Background

To explore the relationship between corneal biomechanical parameters and corneal sublayer thickness using corneal visualization Scheimpflug technology (Corvis ST) and ultrahigh-resolution optical coherence tomography (UHR-OCT) in clinical and suspected keratoconus and normal eyes.

Methods

Cross-sectional prospective study. A total of 94 eyes of 70 participants were recruited. Twenty five eyes of 19 keratoconus patients, 52 eyes of 34 patients showing high risk of developing keratoconus according to the Belin/Ambrosio Enhanced Ectasia Display, and each eye of 17 normal subjects were enrolled. All participants underwent Corvis ST, Pentacam, and UHR-OCT examinations at the same time. Stiffness parameter A1 (SP-A1), deformation amplitude ratio (DA ratio), and other biomechanical parameters were recorded using Corvis ST. The vertical and horizontal thickness profiles of central 3 mm corneal epithelium, Bowman’s layer, and stroma as measured by the perpendicular distance between the neighboring interfaces were generated using UHR-OCT. The flat keratometry and steep keratometry were obtained using Pentacam. Analysis of correlation was applied to explore the association between variables.

Results

Most of the biomechanical parameters and corneal sublayer thickness profiles showed statistical differences among three groups. A statistically significant linear relationship was noted between SP-A1 and DA ratio in all three groups. SP-A1 was found to be positively correlated with epithelial and Bowman’s layer thickness in the keratoconus (KC) group, and with stromal thickness in all three groups. In the normal and suspected keratoconus (SKC) groups, only stromal thickness was included in the stepwise linear regression to predict SP-A1, whereas in the KC group, steep keratometry and Bowman’s layer thickness were included.

Conclusions

Significant and different correlations were noted between corneal stiffness and corneal sublayer thickness in different groups, indicating that corneal sublayers may play different roles in maintaining corneal biomechanical stability between keratoconus and normal eyes.

=== Records provided ===
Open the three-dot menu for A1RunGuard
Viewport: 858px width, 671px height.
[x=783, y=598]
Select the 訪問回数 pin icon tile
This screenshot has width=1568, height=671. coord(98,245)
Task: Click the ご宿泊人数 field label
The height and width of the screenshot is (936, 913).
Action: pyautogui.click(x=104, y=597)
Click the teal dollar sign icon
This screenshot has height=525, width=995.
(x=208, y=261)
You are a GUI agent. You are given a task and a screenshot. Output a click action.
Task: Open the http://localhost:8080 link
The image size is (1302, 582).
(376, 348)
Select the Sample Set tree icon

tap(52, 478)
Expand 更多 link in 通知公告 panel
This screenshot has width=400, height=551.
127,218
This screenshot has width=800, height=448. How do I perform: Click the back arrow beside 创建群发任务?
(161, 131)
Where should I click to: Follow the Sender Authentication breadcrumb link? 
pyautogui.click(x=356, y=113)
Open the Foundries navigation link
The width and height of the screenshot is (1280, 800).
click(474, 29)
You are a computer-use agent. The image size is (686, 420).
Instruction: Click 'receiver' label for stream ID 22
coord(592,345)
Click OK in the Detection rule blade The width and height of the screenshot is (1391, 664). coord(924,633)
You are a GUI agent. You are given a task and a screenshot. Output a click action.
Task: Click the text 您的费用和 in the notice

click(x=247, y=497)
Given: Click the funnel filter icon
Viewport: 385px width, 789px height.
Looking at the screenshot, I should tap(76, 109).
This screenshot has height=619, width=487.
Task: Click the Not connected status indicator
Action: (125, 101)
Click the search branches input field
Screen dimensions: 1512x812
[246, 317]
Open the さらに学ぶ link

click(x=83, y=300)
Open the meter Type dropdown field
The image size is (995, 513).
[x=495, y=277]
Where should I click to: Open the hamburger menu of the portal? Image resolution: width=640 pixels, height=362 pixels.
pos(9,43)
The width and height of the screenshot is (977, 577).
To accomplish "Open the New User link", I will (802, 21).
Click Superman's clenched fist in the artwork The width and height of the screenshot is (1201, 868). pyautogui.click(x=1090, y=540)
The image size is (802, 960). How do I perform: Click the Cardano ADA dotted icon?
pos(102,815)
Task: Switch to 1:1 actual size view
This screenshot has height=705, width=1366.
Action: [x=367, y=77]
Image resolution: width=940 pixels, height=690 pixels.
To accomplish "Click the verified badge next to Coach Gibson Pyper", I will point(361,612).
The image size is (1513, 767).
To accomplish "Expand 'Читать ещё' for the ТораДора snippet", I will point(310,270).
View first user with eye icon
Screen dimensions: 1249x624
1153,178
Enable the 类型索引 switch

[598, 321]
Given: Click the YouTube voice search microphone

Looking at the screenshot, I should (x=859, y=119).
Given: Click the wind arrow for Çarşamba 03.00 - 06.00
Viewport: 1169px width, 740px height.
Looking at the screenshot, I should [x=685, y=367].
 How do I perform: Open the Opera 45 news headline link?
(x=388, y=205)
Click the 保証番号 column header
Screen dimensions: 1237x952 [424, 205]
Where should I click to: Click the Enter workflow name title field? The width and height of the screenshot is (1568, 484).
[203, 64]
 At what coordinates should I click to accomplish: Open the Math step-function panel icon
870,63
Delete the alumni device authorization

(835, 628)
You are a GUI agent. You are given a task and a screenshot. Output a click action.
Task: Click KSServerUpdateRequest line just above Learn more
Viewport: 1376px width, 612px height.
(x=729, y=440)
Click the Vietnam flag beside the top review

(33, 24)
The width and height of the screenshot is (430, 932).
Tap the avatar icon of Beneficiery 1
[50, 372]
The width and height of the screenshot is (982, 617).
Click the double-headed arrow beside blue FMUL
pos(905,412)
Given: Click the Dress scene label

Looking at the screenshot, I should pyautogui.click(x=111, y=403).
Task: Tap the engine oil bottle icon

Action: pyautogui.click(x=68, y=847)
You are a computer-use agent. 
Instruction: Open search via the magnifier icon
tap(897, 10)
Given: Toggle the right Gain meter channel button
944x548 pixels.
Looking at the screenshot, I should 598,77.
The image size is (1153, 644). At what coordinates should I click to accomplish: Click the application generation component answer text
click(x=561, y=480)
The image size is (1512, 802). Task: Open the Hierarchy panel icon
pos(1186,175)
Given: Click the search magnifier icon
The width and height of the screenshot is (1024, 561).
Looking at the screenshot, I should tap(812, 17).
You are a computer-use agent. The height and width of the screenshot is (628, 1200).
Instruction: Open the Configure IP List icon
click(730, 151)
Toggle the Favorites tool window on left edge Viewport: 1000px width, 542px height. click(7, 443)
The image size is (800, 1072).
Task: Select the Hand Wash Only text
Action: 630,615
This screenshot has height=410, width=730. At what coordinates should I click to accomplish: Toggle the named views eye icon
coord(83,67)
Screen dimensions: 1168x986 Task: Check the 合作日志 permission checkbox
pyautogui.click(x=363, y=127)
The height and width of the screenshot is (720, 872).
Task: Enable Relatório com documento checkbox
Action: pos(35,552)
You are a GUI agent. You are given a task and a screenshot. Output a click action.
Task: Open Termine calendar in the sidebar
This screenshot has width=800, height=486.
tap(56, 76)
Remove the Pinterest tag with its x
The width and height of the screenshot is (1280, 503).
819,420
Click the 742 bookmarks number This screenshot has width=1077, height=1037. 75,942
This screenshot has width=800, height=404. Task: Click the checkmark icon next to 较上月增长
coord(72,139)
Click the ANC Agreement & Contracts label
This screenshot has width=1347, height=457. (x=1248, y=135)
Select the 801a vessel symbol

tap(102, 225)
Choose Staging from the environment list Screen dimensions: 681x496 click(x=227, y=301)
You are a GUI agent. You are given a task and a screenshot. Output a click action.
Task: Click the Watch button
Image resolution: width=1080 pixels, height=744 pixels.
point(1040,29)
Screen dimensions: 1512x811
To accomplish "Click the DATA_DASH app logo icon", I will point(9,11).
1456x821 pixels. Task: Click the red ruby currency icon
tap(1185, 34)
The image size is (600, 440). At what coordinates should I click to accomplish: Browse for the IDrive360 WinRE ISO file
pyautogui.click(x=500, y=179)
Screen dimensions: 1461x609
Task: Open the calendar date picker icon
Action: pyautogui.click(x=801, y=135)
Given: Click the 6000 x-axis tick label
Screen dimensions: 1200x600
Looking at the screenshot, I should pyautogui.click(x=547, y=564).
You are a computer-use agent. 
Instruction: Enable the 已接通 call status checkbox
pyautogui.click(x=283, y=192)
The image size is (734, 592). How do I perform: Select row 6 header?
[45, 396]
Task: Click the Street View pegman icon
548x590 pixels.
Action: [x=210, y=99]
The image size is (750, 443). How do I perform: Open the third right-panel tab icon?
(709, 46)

=== Work instructions ===
Quote the passage of the keratoconus study summary that starts with the words containing "Conclusions" and ends with "between keratoconus and normal eyes.". The entries have nothing to do with the keratoconus study summary.

=== Solution to this problem ===
Conclusions

Significant and different correlations were noted between corneal stiffness and corneal sublayer thickness in different groups, indicating that corneal sublayers may play different roles in maintaining corneal biomechanical stability between keratoconus and normal eyes.